The ability of plants to provide a source of food and recycle carbon dioxide into breathable oxygen may prove critical for astronauts who will live in space for months at a time. In addition, plants provide a sense of well-being. At the McMurdo Station for research in Antarctica – a site that, in the dead of winter, resembles the space station in its isolation, cramped quarters, and hostile environment – the most sought-after section of the habitat is the greenhouse.

In 2012, NASA and the European Space Agency (ESA) studied how plants adapt to micro- and low-gravity environments in a series of experiments designed to determine the ability of vegetation to provide a complete, sustainable, dependable, and economical means for human life support in space. As researchers continue to gain new knowledge of how plants grow and develop at a molecular level, this insight also may lead to significant advances in agriculture production on Earth.
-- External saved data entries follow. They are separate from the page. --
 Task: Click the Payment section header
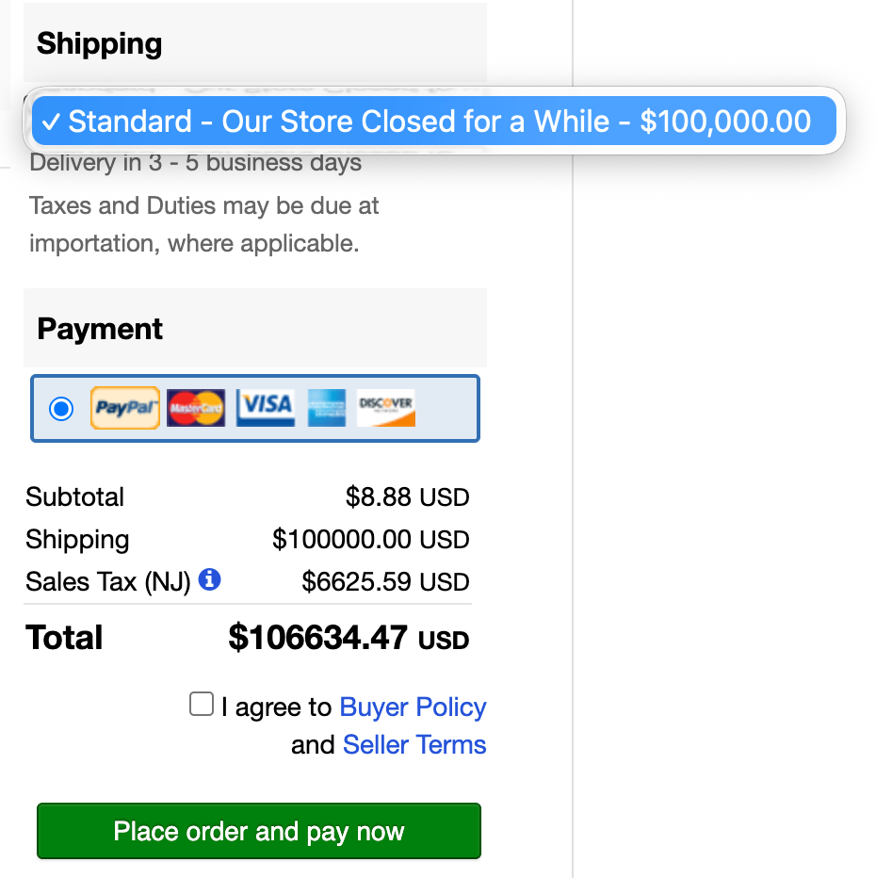coord(100,329)
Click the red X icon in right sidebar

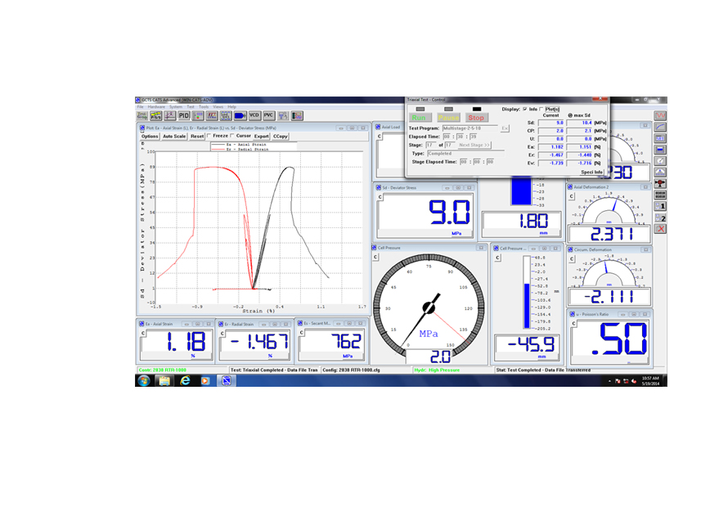660,228
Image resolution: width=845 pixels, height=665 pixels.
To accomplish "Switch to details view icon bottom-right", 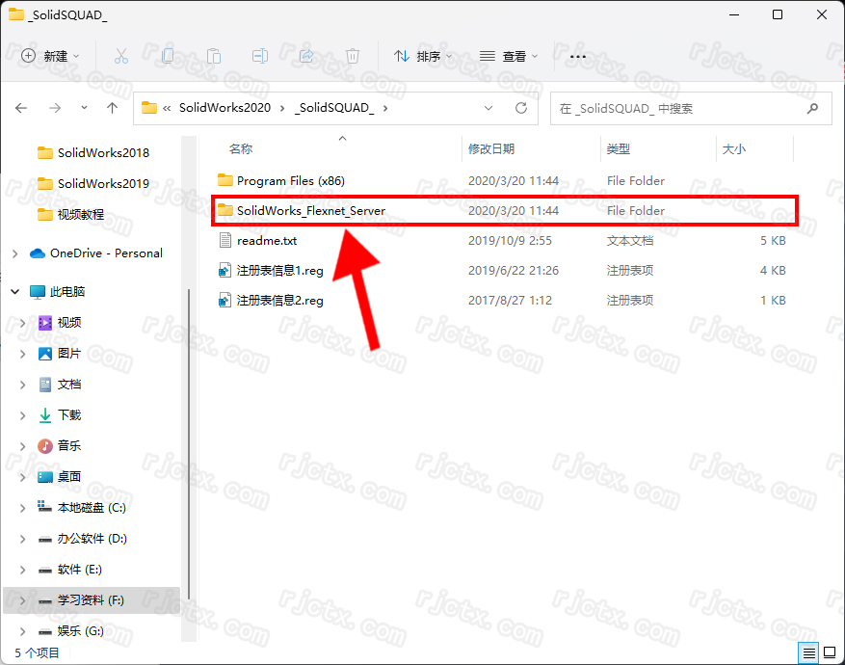I will pyautogui.click(x=809, y=652).
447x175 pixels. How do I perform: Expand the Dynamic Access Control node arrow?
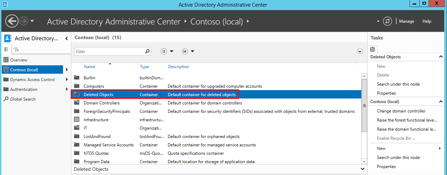pyautogui.click(x=67, y=80)
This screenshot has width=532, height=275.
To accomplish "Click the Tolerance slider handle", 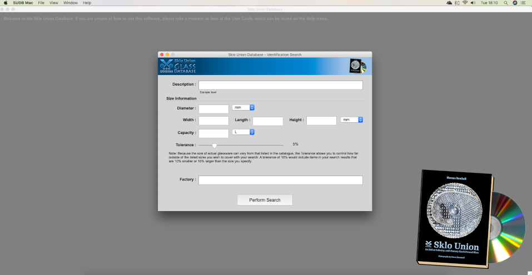I will point(215,146).
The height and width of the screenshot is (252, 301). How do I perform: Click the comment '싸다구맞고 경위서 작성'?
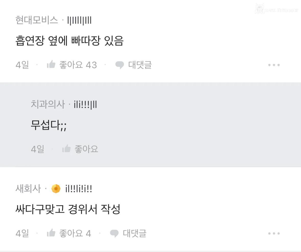point(68,210)
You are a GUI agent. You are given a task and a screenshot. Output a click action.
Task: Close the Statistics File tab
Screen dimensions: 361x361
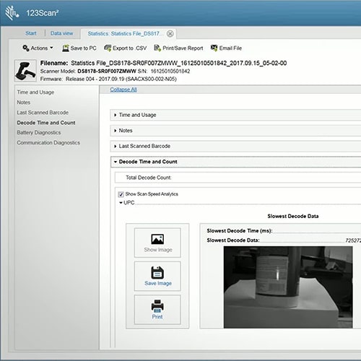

Plant biology experiments on the space station using the European Modular Cultivation System, or EMCS (which was decommissioned in 2018), allowed scientists to investigate plant growth and the processes within their cells to understand how plant life responds to conditions in space. Three plant growth investigations were specifically designed to examine the growth of seedlings in microgravity using this facility.

Combining the proposals of NASA Principal Investigator John Z. Kiss and ESA Principal Investigator Javier Medina, the Seedling Growth investigation conducted a series of experiments: Seedling Growth 1, 2, and 3 in 2013, 2014, and 2015, respectively. The results of these experiments helped researchers understand how plants sense and respond to the space environment.